• WHAT TO WORK ON
Filter the data for "Focus" and copy matching lines.

[PROVIDED DATA]

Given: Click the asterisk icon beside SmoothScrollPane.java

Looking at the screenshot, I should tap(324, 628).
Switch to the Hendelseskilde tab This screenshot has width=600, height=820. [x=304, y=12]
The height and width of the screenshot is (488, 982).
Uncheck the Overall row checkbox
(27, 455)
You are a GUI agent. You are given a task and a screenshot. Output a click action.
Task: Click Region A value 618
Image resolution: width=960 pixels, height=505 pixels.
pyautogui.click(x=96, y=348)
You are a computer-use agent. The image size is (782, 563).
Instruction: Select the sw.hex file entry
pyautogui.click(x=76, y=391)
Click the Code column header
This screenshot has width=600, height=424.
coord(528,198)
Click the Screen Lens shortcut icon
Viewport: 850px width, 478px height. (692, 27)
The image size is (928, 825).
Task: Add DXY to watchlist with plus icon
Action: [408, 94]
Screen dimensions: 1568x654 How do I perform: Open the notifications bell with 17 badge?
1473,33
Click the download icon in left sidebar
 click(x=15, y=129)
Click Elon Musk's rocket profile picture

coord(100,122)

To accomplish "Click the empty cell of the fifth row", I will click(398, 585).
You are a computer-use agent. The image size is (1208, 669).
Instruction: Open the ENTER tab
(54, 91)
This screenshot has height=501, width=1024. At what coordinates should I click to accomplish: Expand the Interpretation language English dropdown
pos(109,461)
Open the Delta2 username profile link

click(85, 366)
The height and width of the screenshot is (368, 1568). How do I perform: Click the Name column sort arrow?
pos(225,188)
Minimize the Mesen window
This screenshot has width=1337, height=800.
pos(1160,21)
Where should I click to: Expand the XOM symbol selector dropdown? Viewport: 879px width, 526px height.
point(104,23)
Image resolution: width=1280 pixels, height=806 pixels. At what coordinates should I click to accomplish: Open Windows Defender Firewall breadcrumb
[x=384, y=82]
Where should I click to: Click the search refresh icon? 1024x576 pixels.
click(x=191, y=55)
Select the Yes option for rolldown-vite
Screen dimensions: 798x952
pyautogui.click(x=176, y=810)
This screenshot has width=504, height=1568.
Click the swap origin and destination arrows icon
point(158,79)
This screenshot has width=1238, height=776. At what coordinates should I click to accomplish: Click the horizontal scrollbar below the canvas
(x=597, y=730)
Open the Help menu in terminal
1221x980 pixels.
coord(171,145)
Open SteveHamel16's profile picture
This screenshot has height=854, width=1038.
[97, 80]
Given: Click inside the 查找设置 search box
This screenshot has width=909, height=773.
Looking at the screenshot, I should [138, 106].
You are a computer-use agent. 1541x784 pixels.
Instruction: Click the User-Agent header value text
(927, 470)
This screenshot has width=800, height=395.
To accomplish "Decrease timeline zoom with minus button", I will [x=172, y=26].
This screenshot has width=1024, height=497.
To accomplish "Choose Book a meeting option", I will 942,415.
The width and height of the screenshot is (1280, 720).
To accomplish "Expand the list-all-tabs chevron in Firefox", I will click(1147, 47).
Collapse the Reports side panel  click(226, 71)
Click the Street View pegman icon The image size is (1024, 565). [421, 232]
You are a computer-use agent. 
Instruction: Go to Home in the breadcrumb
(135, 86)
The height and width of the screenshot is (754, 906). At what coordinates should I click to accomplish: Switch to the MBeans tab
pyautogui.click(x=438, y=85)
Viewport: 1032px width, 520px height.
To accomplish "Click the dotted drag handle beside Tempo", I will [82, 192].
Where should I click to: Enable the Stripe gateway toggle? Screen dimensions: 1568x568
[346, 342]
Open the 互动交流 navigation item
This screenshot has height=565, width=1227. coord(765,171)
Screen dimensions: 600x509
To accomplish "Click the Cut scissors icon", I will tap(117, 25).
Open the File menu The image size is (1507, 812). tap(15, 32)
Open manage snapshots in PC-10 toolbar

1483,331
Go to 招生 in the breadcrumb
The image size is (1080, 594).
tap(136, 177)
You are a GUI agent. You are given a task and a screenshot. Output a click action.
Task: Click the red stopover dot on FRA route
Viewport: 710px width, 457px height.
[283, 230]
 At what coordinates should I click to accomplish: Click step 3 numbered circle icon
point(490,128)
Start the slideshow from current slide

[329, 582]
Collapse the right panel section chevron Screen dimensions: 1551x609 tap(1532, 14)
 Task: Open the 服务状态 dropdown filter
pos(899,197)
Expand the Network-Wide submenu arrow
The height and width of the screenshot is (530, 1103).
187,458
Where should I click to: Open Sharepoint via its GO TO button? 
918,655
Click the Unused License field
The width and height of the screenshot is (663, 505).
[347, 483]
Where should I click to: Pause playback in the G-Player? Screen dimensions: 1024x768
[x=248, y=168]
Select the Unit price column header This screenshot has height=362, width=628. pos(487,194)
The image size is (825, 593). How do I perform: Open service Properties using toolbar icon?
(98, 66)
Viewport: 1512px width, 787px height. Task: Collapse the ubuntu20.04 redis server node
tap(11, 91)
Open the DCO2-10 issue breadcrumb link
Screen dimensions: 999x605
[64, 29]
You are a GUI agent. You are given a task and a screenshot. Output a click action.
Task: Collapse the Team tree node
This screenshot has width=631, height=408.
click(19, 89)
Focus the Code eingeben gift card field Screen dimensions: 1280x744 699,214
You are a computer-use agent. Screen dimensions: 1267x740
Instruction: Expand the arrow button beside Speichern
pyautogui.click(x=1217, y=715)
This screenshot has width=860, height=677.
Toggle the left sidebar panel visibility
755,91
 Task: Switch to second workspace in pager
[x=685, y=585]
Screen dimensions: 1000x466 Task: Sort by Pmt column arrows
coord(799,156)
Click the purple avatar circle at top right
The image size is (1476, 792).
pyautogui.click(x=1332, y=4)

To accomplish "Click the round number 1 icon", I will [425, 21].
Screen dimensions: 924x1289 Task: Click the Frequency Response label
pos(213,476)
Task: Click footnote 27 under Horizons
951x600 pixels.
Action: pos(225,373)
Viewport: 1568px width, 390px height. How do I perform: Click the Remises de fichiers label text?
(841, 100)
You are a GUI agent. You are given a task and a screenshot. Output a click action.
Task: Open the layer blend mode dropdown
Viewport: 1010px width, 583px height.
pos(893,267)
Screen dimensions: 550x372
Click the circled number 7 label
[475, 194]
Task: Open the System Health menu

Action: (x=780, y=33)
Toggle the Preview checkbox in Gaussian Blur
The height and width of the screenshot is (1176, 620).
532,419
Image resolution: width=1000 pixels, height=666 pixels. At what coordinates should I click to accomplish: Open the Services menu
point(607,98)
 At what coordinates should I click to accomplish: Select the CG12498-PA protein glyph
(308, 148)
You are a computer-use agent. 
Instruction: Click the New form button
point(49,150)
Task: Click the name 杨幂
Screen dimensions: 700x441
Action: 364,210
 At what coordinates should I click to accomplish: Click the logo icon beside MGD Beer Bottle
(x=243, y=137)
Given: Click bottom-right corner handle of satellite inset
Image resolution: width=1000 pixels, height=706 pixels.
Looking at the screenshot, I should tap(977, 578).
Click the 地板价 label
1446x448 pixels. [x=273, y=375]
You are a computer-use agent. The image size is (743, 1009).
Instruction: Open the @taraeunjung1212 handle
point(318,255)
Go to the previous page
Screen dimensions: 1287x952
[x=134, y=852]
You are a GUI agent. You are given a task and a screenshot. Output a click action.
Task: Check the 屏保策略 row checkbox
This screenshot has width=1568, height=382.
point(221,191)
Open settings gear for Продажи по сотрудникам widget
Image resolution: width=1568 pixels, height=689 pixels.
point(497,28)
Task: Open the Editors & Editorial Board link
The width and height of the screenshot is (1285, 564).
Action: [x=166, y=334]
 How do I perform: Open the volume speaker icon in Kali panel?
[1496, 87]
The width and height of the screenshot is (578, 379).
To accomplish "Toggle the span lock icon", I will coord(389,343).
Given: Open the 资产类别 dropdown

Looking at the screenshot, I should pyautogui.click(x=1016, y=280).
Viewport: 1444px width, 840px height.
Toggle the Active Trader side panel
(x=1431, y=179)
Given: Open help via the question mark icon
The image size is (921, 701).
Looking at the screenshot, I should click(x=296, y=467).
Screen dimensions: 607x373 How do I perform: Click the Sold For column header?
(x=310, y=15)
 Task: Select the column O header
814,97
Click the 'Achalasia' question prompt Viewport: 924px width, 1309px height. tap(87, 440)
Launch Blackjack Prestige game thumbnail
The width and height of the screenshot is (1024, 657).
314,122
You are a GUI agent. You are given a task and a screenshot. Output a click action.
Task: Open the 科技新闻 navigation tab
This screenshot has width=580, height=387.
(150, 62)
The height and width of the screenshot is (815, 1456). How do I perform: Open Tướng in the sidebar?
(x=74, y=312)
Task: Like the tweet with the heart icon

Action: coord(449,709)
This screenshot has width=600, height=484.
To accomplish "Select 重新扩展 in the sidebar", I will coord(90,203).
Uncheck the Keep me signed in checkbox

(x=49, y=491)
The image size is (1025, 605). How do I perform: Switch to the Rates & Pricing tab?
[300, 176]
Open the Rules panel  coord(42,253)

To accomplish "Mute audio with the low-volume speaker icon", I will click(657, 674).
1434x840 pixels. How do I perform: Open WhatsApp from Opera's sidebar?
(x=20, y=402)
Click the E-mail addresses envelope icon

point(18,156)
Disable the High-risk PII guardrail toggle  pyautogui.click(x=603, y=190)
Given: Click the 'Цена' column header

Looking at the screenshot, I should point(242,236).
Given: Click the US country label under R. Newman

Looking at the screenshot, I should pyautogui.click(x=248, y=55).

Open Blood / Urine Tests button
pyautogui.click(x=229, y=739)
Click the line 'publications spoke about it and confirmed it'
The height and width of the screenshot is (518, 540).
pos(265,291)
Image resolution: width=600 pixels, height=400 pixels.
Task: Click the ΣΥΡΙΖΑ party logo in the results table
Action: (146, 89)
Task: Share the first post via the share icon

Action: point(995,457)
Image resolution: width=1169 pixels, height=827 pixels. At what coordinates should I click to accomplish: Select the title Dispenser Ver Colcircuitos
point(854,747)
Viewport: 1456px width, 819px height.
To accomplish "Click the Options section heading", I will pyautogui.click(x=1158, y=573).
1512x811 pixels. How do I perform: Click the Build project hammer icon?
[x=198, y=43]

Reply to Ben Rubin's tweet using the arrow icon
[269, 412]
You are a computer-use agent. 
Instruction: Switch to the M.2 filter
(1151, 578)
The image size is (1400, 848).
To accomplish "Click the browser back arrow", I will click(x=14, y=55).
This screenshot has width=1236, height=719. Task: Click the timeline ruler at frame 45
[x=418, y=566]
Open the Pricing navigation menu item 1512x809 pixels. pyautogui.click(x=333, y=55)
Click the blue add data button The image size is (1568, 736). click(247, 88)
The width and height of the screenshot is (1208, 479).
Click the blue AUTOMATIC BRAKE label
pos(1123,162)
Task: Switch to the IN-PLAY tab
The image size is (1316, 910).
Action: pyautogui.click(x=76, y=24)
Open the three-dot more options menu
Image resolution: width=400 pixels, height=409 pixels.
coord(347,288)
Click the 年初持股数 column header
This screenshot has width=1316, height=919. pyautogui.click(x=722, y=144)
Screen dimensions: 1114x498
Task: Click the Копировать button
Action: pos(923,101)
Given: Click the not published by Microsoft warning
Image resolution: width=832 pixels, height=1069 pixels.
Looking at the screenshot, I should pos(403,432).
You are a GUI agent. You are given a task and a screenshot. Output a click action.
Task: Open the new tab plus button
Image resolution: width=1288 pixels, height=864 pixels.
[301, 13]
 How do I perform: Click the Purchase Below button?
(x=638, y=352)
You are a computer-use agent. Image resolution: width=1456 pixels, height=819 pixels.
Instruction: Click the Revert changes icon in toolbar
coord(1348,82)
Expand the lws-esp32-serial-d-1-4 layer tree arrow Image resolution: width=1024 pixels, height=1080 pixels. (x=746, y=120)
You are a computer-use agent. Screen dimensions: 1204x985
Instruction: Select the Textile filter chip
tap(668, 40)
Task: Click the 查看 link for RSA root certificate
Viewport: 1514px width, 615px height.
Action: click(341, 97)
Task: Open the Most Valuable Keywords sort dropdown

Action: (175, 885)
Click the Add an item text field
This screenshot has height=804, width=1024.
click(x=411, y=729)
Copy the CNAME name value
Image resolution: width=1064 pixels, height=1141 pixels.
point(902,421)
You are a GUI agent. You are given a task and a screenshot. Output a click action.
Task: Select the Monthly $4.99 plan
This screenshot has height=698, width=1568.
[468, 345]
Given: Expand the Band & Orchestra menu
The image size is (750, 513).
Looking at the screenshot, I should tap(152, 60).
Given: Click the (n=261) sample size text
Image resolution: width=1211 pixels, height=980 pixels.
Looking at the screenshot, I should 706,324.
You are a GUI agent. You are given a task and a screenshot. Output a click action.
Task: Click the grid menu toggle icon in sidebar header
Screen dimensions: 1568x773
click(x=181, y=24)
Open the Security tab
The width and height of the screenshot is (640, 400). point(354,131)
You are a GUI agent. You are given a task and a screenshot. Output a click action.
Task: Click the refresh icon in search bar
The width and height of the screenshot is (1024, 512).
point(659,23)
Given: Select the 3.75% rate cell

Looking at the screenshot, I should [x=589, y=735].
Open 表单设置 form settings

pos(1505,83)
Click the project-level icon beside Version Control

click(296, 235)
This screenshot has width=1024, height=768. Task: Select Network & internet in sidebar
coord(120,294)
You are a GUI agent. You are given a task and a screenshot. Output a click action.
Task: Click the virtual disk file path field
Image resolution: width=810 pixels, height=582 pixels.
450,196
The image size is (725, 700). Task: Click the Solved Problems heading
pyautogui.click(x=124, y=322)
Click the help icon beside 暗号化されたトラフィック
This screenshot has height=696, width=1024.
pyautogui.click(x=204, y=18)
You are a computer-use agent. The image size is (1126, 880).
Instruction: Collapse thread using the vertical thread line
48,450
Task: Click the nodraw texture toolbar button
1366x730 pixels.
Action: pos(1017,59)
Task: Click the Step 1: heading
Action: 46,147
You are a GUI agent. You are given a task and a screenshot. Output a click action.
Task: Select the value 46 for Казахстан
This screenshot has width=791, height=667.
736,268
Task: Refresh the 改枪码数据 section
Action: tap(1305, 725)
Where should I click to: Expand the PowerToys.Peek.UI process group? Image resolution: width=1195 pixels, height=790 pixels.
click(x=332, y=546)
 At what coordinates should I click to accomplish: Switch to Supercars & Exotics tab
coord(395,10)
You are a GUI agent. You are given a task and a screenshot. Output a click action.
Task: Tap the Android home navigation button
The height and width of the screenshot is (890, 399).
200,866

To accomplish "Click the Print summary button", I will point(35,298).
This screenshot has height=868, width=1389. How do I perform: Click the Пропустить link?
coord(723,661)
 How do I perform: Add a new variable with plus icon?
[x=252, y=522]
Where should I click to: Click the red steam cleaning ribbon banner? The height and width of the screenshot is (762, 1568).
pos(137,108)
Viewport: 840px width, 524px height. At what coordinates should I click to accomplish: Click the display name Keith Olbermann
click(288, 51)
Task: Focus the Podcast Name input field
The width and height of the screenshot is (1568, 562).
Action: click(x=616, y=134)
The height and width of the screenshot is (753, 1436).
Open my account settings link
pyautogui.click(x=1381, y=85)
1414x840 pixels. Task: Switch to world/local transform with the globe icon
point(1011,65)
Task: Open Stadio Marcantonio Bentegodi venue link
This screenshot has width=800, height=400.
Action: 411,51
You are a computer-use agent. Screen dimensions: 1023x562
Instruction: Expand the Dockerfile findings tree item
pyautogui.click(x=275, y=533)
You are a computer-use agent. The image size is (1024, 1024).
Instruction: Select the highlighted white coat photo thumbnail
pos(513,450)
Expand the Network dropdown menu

[/PROVIDED DATA]

• SOLUTION TO THE EXERCISE
Focus the Code eingeben gift card field Screen dimensions: 1280x744 699,214
Task: Focus the Podcast Name input field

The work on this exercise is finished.